» Records shown
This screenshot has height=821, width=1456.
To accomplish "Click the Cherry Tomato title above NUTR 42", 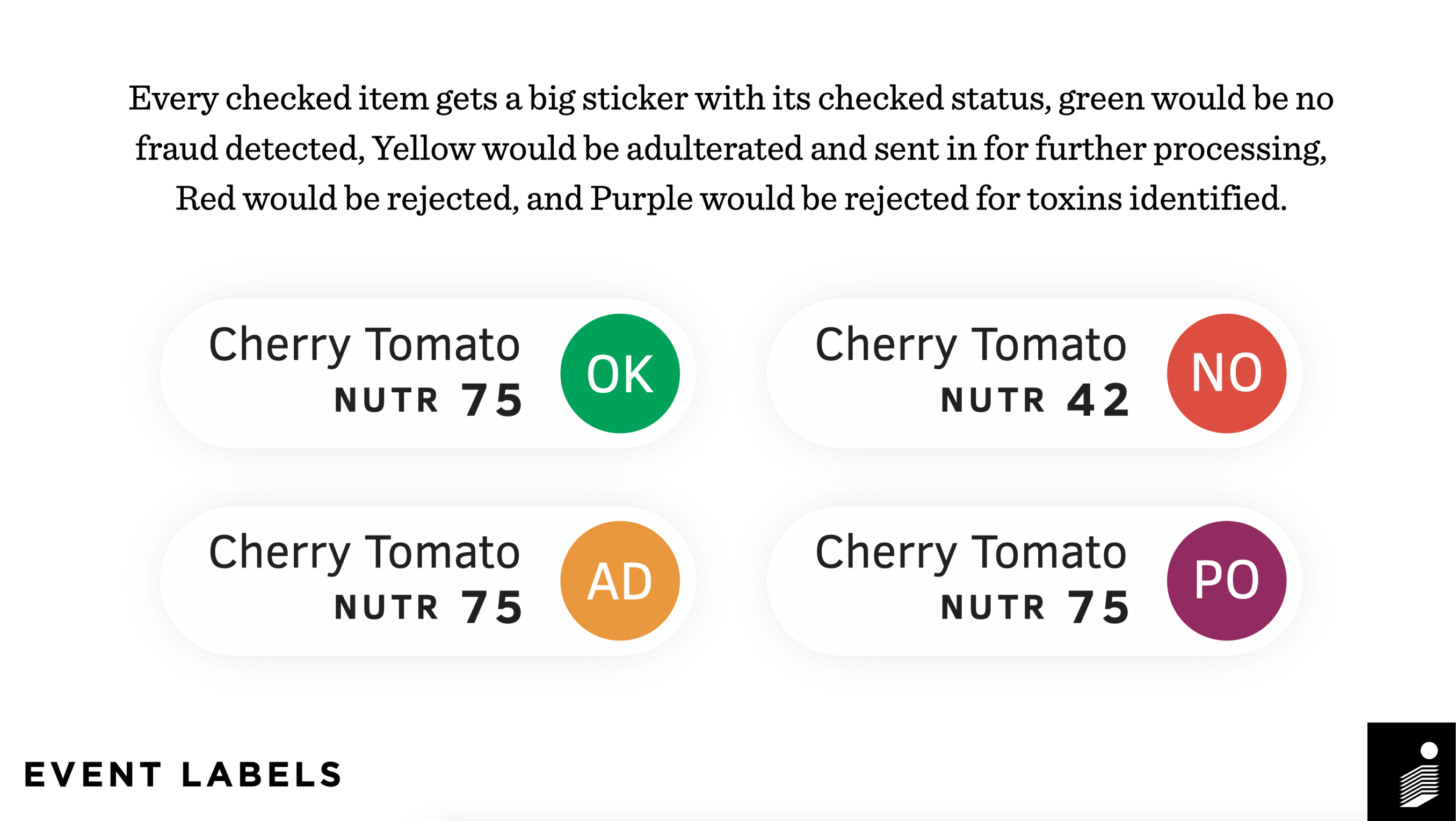I will tap(970, 345).
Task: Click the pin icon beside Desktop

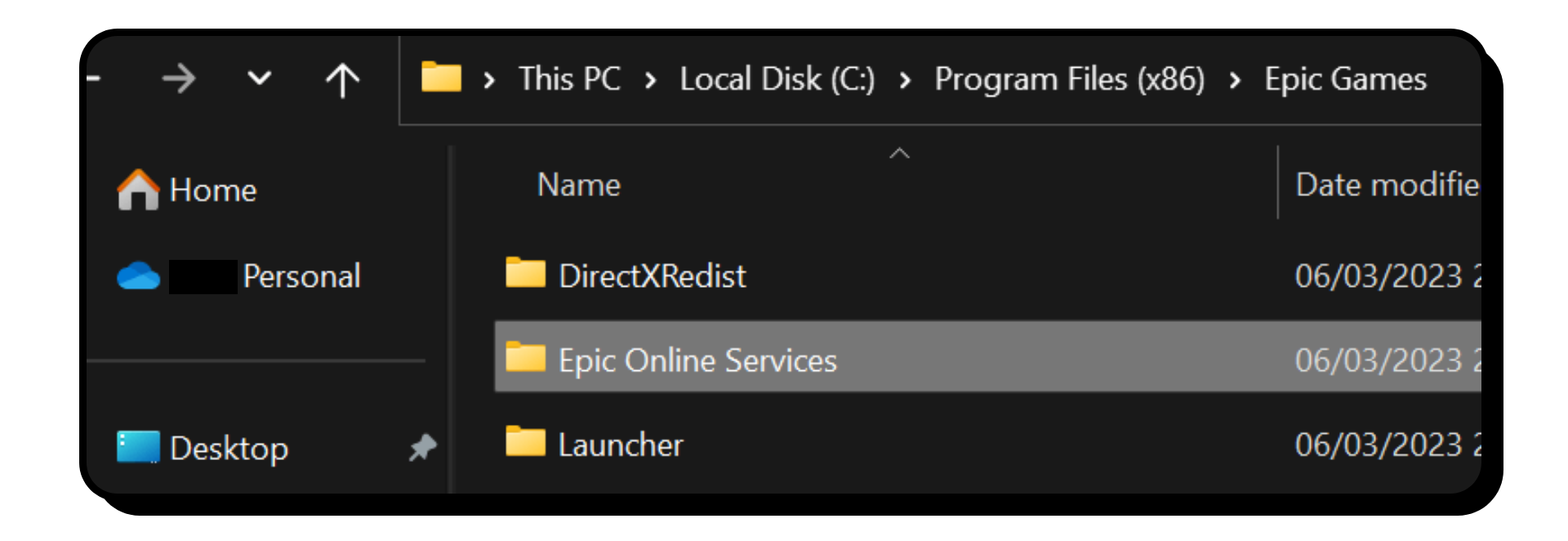Action: 422,447
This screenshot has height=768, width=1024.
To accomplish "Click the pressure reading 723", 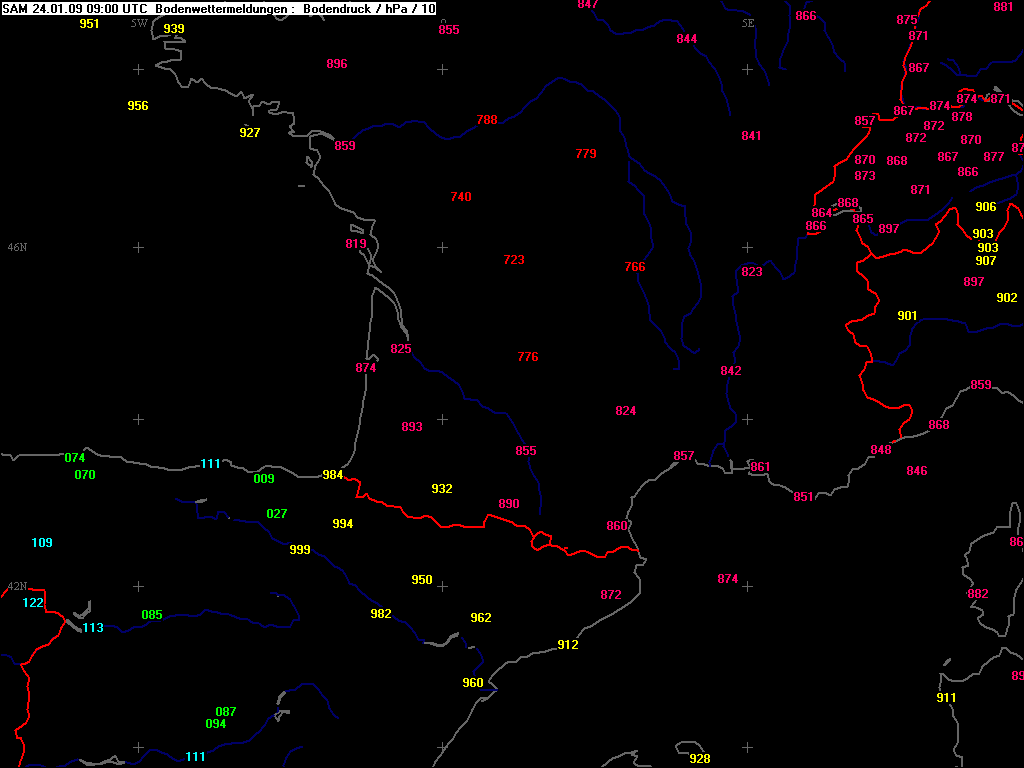I will coord(514,260).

» Exercise task
List every line in the entries above that contains the word "screenshot", copying each such line in full.

» Right answer
This screenshot has height=821, width=1456.
This screenshot has height=768, width=1024.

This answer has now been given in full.